Our laboratory handles dendrochronological dating of the wooden segments of monuments, historical wooden structures, wooden fixtures (altars, panel paintings, choirstalls, wooden ceilings, ornate balustrades, etc.) and archeological wooden artefacts. The laboratory in Miercurea Ciuc (Harghita county, Romania) was founded and operated by Boglárka Tóth and István Botár in 2007.
The Transylvanian exploration of monuments and archeological dendrochronological research between 2003 and 2006, as well as between 2012 and 2016 was carried out by us with the support of applications to the Hungarian Scientific Research Fund (OTKA, projects F043167, K 100983) led by Dr. András Grynaeus. We work together regularly with architects of monuments, restorers, art historians, and archeologists in Transylvania. From 2007 we practiced dendrochronological research at nearly 200, primarily Transylvanian monuments. From the wooden samples which originated mostly from buildings, we could put together more accurately dated chronologies and also longer series of data of the local annual rings of the timber researched. In the case of oak the referential annual ring data goes back from our days to the mid-12th century in our research, as our silver fir data are valid to the end of the 13th century. In this way, primarily we have the possibility to date oak and silver fir samples.
Dating samples from spruce structures and installations was frequently unsuccessful nearly all the time up to the recent past. But through the yearly research programme of the Gyula Forster National Inheritance Protection and Wealth Management Centre in 2015 we succeeded in increasing considerably the data series of the spruce samples from the 17th -19th centuries and due to this fact in dozens of cases there were datings which turned out well, so there will be a better chance that the next time with further spruce samples, more accurate data will be gained.

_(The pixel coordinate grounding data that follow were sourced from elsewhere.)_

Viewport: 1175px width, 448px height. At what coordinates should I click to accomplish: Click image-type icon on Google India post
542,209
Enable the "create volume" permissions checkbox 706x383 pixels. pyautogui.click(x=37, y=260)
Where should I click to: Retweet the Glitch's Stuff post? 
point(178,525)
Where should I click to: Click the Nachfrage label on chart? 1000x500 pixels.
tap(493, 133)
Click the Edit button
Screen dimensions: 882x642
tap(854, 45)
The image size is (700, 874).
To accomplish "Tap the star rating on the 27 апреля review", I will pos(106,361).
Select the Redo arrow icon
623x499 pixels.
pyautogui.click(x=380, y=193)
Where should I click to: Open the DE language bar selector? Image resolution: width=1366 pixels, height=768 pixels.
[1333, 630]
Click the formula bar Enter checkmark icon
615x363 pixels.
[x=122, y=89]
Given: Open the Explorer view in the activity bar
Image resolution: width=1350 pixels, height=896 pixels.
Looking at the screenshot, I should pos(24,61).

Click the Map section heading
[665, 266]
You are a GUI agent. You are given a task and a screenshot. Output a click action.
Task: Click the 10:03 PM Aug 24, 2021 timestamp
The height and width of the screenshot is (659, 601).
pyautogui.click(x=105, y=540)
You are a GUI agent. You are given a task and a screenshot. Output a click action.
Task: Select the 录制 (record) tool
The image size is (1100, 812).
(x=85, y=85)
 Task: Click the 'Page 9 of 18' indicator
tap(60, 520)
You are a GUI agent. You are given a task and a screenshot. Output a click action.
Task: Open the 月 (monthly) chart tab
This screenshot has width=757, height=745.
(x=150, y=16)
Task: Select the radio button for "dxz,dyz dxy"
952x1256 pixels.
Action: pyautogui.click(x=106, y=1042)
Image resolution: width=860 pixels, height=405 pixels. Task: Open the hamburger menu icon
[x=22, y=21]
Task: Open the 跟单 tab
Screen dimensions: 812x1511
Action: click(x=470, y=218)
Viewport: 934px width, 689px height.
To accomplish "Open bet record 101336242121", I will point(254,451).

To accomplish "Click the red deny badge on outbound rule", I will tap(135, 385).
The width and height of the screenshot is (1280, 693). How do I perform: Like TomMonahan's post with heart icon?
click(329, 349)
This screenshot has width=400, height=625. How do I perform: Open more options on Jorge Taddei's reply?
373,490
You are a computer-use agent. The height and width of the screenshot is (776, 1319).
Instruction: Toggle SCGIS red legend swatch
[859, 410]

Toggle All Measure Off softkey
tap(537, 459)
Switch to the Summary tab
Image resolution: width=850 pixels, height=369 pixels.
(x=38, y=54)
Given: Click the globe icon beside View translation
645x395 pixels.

In the last years we worked together with several researchers from whom we got a lot of advice, information and help. We would like to name some of them. These are the ones without whom our laboratory would have not come to life, and to whom we turn regularly for professional help: Ólafur Eggertsson, Michael Grabner, András Grynaeus, Ionel Popa, Ferenc Mihály, Denis Walgraffe, Thomasz Wazny, Sigrid Wrobel.